Polling Report is a good resource to view ALL the polls. An index of polls is your best bet to get at the truth of opinion for a moment in time. Remember, a poll is only a snap-shot of a single moment in time, and therefore polls have a very limited utility. The media would make you think that polls have a maximum utility, they just don't.

As polls go, most suck, but Ipsos/Reid/Cook Political Report and anything from The Field Company is above standard, Zogby is usually pretty good, and Quinnipiac or the other regional University based institutions believe strongly in the science of polling and do a good job. The smaller the aspirations of a poll, the better. It's tough to take a sample of 3,000 people and say this is what the the whole country feels, without some very serious grains of salt added.

An indicator of a quality science is when they show their MoE, (Margin of Error), to the tenth, as in +/- 3.1. To really know if a sample is valid, and the pollster are serious about the science involved. When judging a poll not only do you need to know the questions, size of the sample, but where the sample was taken from, and how. Phone? In-person?

The right track/wrong track is still the best measure of the current national 'snap-shot', really the only poll I believe in, (from Ipsos-Cook.) The right/wrong track works because it is elegant in it’s simplicity and has a long track record of being a great indicator of the nations disposition for change. The best non-open ended, (when I say open-ended I mean polls where respondents fill in the answers instead of checking prefabricated answers…very bad), polls for opinion on individuals use a 'Temperature' scale developed by Mervyn Field in the 1960s, (the bomb-shizzle of polling.)

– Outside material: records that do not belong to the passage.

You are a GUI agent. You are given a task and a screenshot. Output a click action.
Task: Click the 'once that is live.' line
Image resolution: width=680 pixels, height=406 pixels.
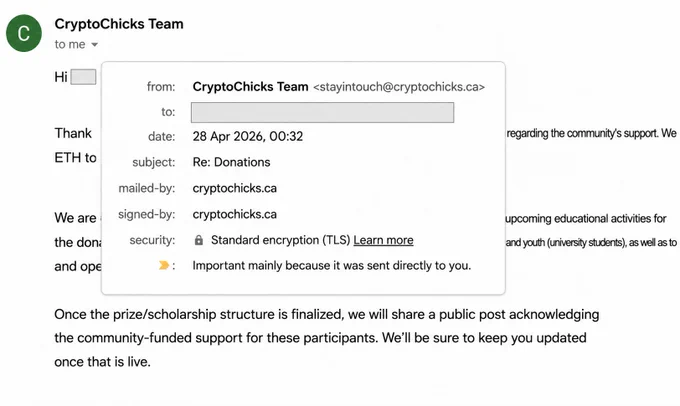pos(102,361)
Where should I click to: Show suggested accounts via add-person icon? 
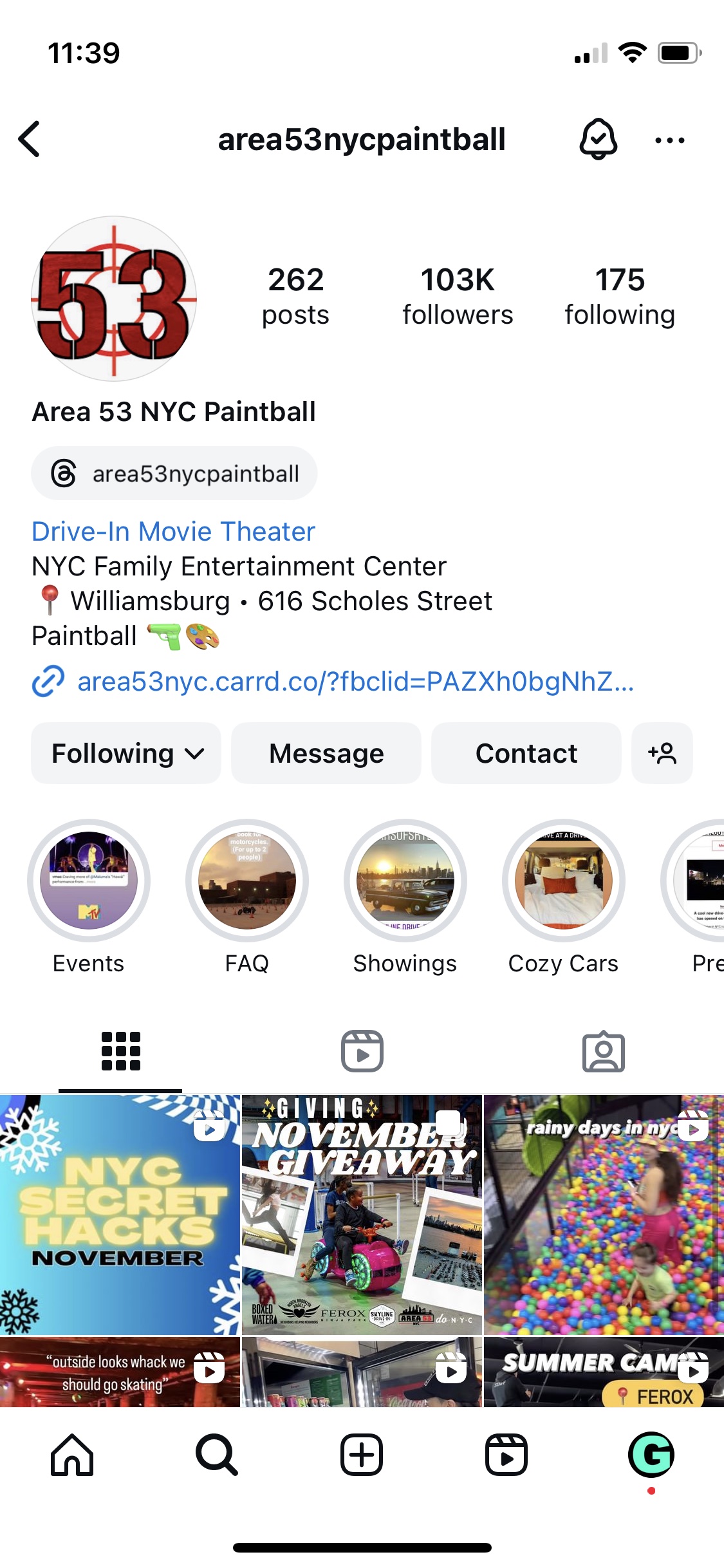coord(662,753)
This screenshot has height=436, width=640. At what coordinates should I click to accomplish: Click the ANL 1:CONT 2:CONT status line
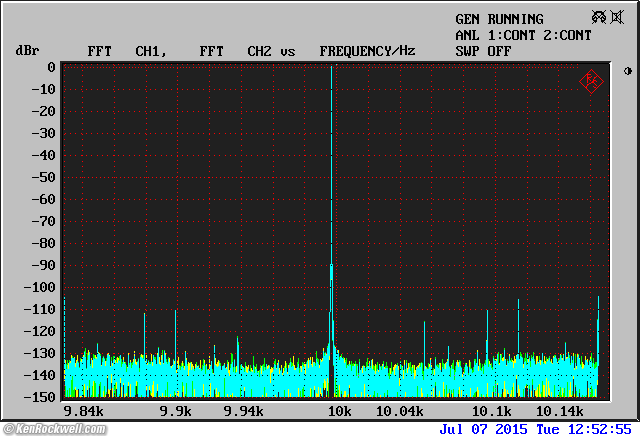pyautogui.click(x=523, y=35)
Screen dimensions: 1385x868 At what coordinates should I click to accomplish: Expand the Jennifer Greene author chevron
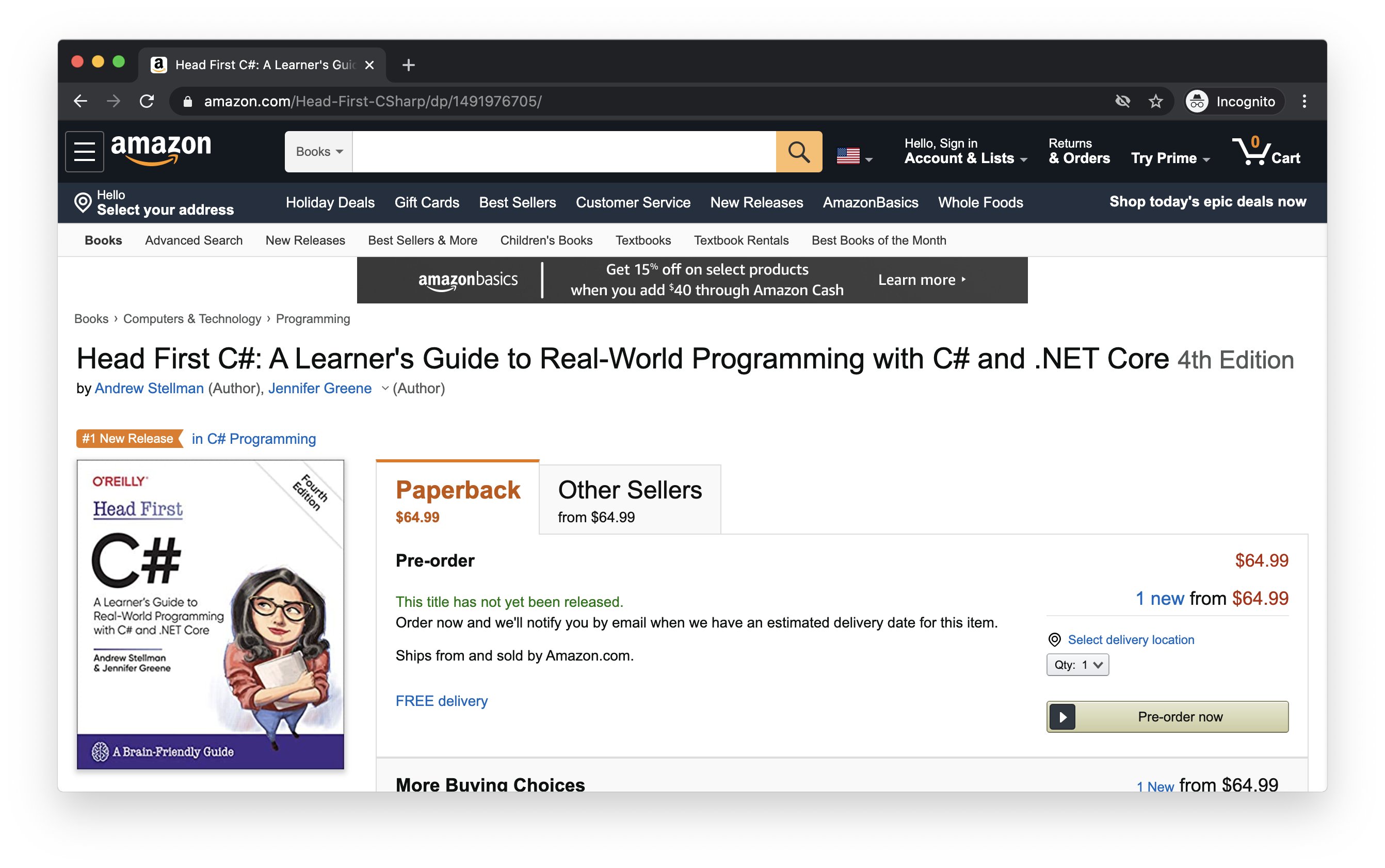pyautogui.click(x=385, y=389)
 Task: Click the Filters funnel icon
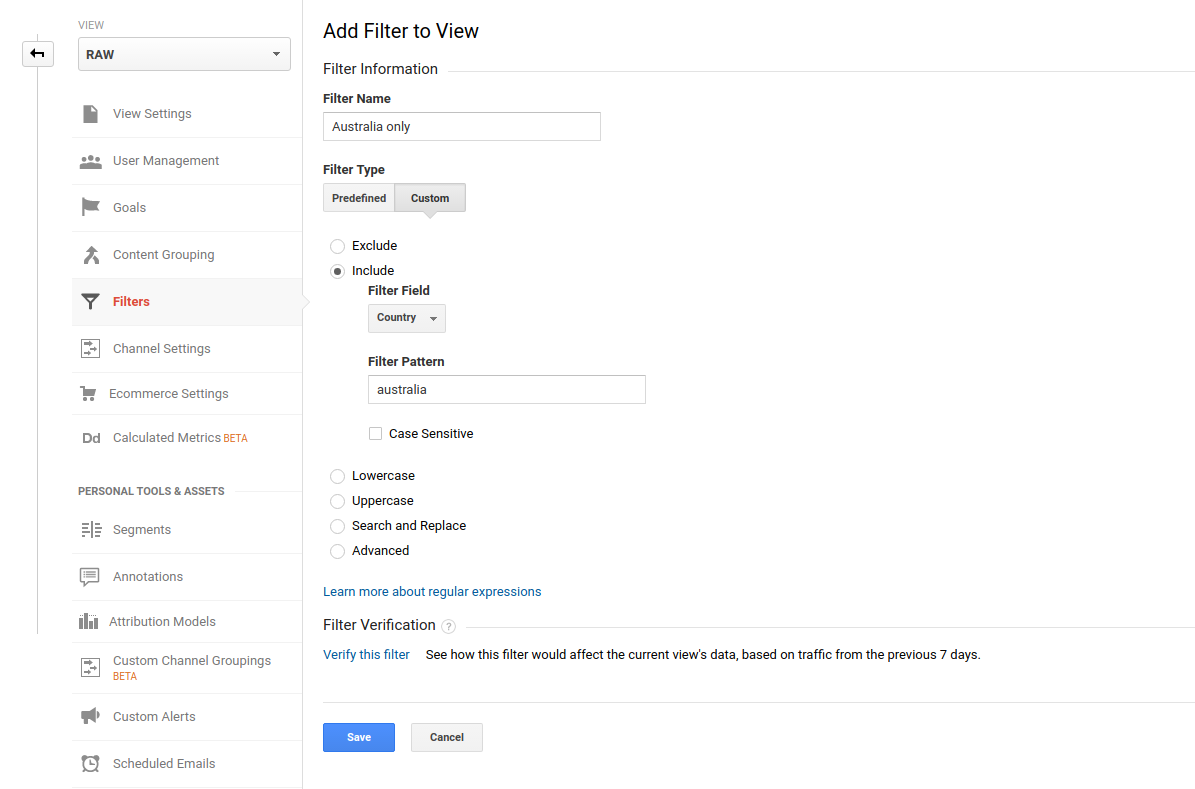coord(91,302)
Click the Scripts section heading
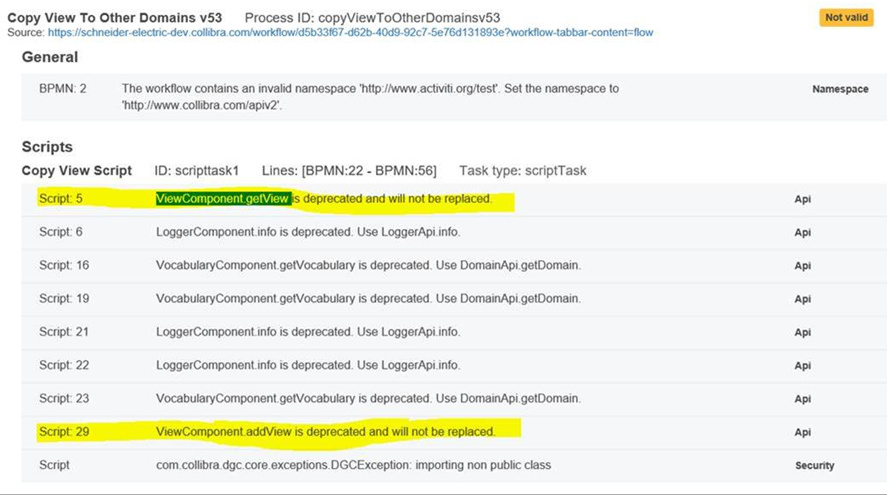The height and width of the screenshot is (500, 887). click(47, 147)
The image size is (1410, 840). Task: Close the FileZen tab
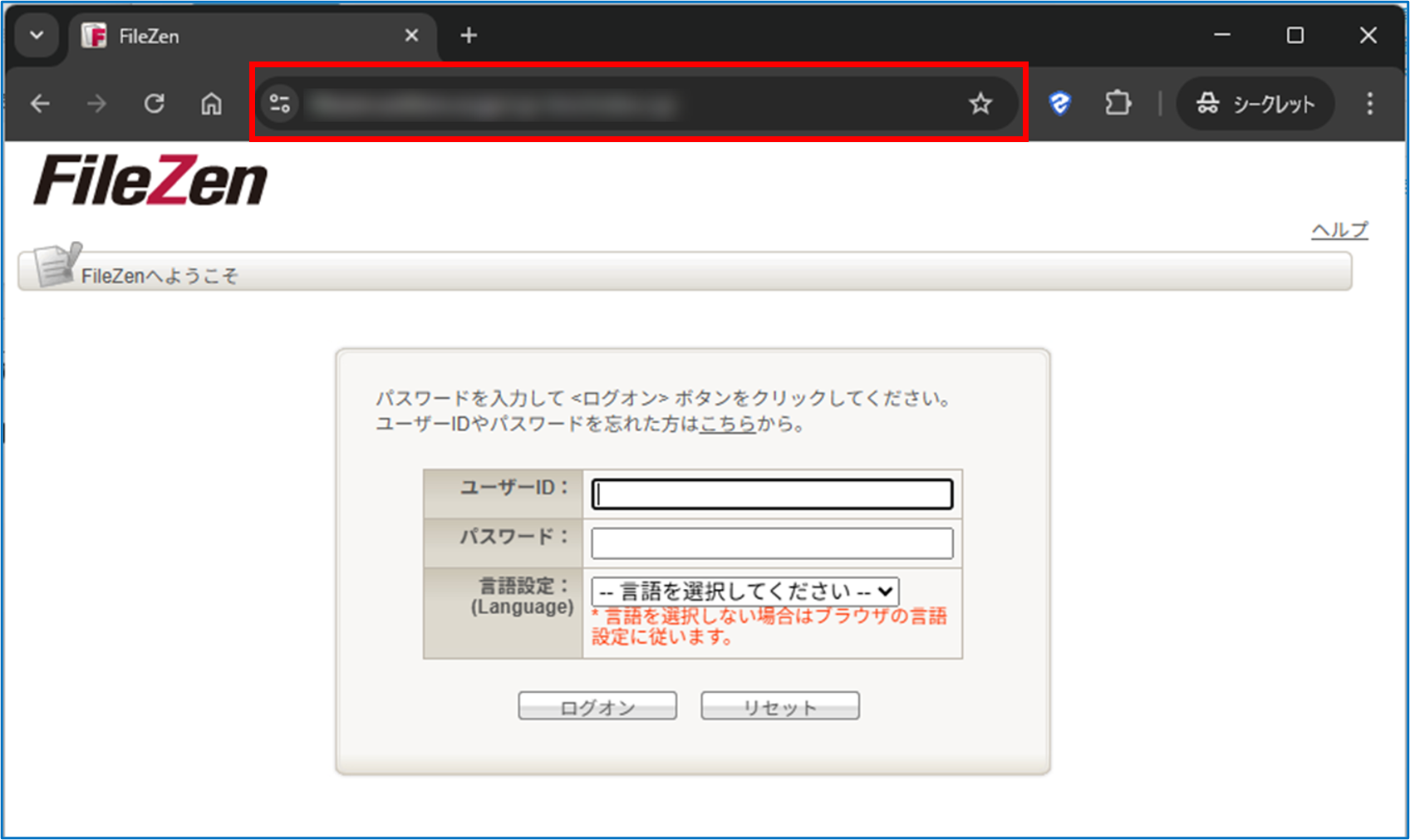pyautogui.click(x=411, y=36)

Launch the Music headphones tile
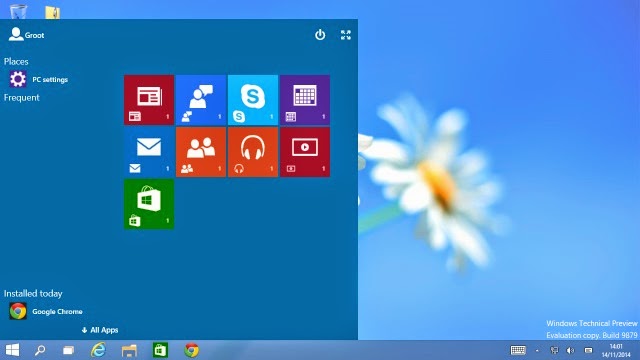[x=253, y=152]
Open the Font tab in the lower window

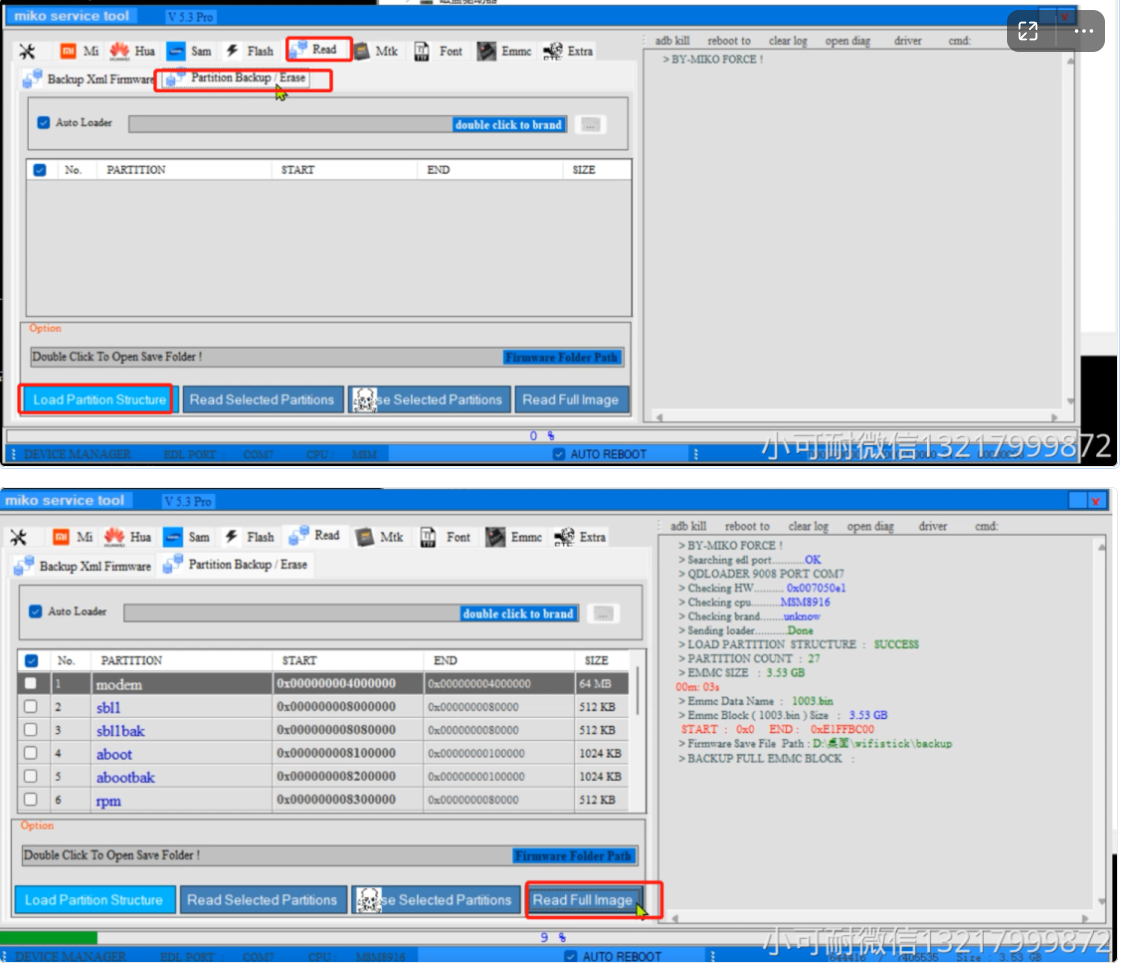[x=446, y=537]
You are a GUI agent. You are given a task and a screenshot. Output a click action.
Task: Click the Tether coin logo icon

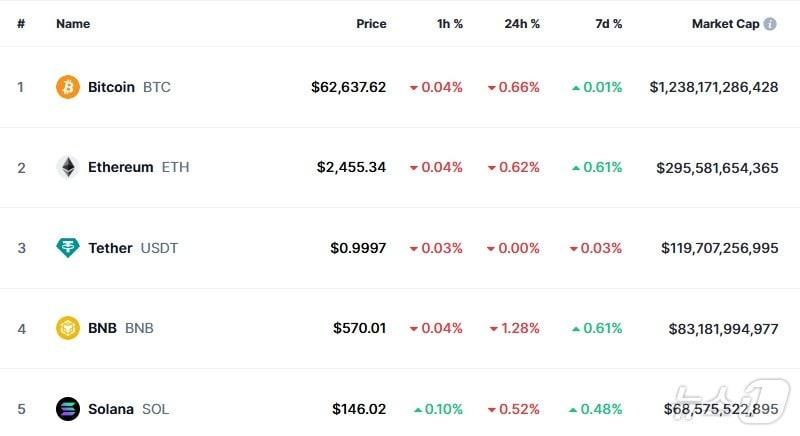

The place where good polls go bad, if it’s not the diversity and quality of the sample, it’s providing the question AND the answer. The question and answer shade one another, giving you a false reading. If you can’t conduct a poll where the respondents fill in their own answers in their own words, (ideal), then you have to make the provided answers clear, unbiased, and simple: 1-10, 1-being coldest, 10-being warmest, how do you feel about George W. Bush? Real simple, real elegant, devoid of words that may skew.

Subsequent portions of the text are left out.